• **GIVEN ENTRIES**:
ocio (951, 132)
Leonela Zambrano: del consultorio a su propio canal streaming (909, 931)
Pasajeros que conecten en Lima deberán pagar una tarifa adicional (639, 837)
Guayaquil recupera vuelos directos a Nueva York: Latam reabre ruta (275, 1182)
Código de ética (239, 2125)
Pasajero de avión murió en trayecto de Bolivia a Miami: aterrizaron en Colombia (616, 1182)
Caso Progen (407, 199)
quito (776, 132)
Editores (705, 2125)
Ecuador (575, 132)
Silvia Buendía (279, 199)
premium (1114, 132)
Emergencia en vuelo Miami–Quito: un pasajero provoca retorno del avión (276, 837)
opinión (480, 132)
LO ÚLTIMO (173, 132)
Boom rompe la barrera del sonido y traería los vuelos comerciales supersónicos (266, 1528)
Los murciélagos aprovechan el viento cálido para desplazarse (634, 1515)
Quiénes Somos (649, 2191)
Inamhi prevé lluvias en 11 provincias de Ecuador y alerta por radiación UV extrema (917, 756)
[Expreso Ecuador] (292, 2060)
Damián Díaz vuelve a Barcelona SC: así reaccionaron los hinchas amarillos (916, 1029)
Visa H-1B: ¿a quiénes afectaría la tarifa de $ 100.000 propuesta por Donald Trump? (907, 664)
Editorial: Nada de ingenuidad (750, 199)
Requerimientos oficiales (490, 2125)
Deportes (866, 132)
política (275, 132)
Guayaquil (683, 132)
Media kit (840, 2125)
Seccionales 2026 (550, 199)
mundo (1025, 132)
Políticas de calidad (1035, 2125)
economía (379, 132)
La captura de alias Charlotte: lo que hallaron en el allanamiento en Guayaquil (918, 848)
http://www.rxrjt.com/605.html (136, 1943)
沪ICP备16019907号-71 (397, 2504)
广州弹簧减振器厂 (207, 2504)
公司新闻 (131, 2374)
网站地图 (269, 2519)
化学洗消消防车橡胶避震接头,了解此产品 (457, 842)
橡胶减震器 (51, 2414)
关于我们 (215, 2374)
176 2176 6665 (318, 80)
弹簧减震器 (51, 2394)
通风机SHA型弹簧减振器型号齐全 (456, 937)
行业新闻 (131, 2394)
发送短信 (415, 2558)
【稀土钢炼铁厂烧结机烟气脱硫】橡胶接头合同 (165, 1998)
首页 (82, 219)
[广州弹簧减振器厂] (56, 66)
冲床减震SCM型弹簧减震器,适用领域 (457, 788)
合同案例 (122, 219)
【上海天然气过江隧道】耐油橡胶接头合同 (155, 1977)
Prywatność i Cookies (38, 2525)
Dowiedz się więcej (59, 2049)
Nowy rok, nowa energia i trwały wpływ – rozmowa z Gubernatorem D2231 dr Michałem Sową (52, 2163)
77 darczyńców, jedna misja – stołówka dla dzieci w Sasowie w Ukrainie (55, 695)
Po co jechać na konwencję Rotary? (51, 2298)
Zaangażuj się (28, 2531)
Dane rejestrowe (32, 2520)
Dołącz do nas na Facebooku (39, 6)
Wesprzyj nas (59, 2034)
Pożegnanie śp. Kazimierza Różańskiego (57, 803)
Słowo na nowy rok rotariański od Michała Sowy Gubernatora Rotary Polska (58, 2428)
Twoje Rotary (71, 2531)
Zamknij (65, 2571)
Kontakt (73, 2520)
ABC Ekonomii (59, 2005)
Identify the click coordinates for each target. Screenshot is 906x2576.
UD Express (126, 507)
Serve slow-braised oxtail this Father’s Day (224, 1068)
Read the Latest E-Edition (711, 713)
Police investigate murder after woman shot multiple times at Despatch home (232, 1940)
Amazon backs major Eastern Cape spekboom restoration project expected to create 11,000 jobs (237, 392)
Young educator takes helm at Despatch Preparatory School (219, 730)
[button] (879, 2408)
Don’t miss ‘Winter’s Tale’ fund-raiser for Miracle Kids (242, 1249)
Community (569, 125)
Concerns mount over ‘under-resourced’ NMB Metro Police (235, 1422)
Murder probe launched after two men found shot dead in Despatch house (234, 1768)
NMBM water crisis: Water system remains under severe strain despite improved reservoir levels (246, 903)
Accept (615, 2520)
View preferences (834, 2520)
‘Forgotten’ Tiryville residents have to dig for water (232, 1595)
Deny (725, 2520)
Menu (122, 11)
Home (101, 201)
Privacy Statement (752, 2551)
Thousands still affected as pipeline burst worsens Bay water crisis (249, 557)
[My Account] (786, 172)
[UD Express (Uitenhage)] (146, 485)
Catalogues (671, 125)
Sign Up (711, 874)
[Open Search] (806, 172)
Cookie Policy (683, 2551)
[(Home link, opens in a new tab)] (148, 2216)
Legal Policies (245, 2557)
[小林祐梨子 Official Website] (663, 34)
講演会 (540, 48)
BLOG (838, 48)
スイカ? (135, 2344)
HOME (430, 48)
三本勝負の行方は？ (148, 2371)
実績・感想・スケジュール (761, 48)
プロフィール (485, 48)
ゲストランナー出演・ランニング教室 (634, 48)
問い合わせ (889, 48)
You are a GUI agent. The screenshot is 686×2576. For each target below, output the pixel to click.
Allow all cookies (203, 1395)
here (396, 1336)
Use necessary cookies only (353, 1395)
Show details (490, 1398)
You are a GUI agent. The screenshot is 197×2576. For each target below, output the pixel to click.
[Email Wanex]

• **AIM OF THE TASK**:
Wherever a line in the entries holds "click", copy that line.

• **EXERCISE SOLUTION**:
Identify the click coordinates for each target. Screenshot is 906x2576.
You are a GUI agent. The screenshot is 686×2576. For each target below, output the pixel to click.
You are a GUI agent. The screenshot is 197×2576. For each target below, output the pixel to click.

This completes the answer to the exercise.